Simulation-aware design
In Qfactr, transmission and loss come from the geometry you actually drew. A single Simulate action surfaces them on the canvas, so you can see the physical cost of a layout while you build it.
Most photonic layout tools treat physics as a separate, downstream step: you draw a schematic, hand it off, wait for a solver, and only then learn whether the geometry holds up. Qfactr keeps physics close to the design. Because every component carries S-matrix data and every connection is a real waveguide route between real pins, the workspace can derive transmission and loss directly from the layout you have in front of you.
This is what "simulation-aware" means here: design-time feedback grounded in the actual path geometry, fast enough to inform the next edit. It does not replace a full electromagnetic or circuit solver. It tells you, as you work, whether a route is clean or whether a detour is quietly costing you optical power.

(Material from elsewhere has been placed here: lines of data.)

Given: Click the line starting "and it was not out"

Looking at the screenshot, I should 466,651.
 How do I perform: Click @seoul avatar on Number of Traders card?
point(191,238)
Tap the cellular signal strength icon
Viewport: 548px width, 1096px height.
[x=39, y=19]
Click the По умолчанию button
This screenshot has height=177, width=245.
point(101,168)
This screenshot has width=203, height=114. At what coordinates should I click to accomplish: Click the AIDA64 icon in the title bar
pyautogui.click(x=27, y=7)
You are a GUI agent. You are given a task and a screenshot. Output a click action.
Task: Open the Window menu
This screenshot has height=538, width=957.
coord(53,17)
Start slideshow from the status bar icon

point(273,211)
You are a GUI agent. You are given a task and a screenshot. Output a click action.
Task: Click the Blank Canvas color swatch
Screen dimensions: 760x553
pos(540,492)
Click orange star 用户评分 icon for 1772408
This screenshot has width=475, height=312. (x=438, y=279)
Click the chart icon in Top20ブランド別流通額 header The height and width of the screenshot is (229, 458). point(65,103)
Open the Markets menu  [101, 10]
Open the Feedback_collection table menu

Why geometry is the signal
In photonics, geometry is loss. Light traveling through a circuit pays for every bend, crossing, and detour. Tight bends radiate power out of the waveguide; crossings scatter light at each intersection; longer paths accumulate propagation loss along the way. Two layouts that are electrically identical as a netlist can differ substantially in insertion loss purely because of how they are routed on the chip.
Because Qfactr models a circuit as physically true geometry rather than abstract nets, it has the information needed to estimate these costs. Components contribute their S-parameter behavior; routes contribute the length and shape of the waveguide path between pins. The result is a transmission and loss estimate that reflects the design as drawn, not an idealized version of it. For the underlying mechanisms, see Waveguides and routing.
Running Simulate
Simulate is an action in the workspace toolbar. Trigger it on the current design and the workspace evaluates the routed paths and reports back on the canvas.

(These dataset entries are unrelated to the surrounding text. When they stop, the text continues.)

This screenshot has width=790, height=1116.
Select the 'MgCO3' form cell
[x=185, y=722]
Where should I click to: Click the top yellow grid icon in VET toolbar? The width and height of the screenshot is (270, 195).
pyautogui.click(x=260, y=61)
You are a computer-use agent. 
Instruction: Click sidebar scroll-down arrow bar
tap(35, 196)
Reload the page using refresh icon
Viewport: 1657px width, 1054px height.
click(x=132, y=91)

- Route your circuitConnect components pin to pin so the signal path is complete. Unconnected pins render red; once a route lands, they turn green. A path can only be evaluated where it actually exists.

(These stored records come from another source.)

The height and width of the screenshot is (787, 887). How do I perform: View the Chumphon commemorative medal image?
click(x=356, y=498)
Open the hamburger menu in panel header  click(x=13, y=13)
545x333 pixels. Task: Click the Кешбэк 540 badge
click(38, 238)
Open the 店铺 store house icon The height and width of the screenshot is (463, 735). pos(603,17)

- Trigger SimulateRun the Simulate action from the toolbar. The workspace derives transmission and loss from the current geometry.
- Read the power flowA gradient animates along the waveguides showing power flow, running teal to green to yellow to red as power drops along the path. The visualization makes lossy segments easy to spot at a glance.
- Read the lossA loss readout appears in the status bar, giving you a number to pair with the visual gradient.
- IterateAdjust placement or routing to shorten paths, relax bends, or avoid crossings, then re-run Simulate to confirm the change helped. This is the loop that lets you iterate in days, not weeks.
In-canvas feedback vs. full simulation
It helps to be precise about what this feedback is and is not. The in-workspace estimate is fast, geometry-driven, and meant to guide design decisions in real time. It is deliberately scoped to keep you in the loop while you place and route. It is not a substitute for full physical simulation.
| In-canvas Simulate | External simulation | |
|---|---|---|
| Purpose | Design-time loss awareness while you build | Detailed verification and analysis |
| Driven by | The actual routed path geometry and component S-matrices | Full circuit or electromagnetic models |
| Speed | Fast enough to inform the next edit | Heavier, run when you need depth |
| Output | Power-flow gradient plus a loss readout | Spectra, time-domain response, and more |
When you need rigorous analysis, the same design exports to dedicated solvers. Use SAX or Simphony for circuit-level, frequency-domain S-parameter simulation, and PhotonTorch for time-domain simulation on GPU. The point of the in-canvas estimate is to make sure that by the time you reach those tools, the geometry is already in good shape.
From the canvas to a simulator
Because the workspace holds one editable model carrying layout, connectivity, and physics together, there is no translation step between what you designed and what you simulate. The same circuit that produced the in-canvas loss estimate is the circuit you export. Choose the target by the question you are asking: a circuit simulator for frequency-domain S-parameter behavior, a time-domain simulator for transient and GPU-accelerated analysis.
The export targets and what each is for are covered in detail on the Export formats reference, and the export workflow itself in Exporting your design.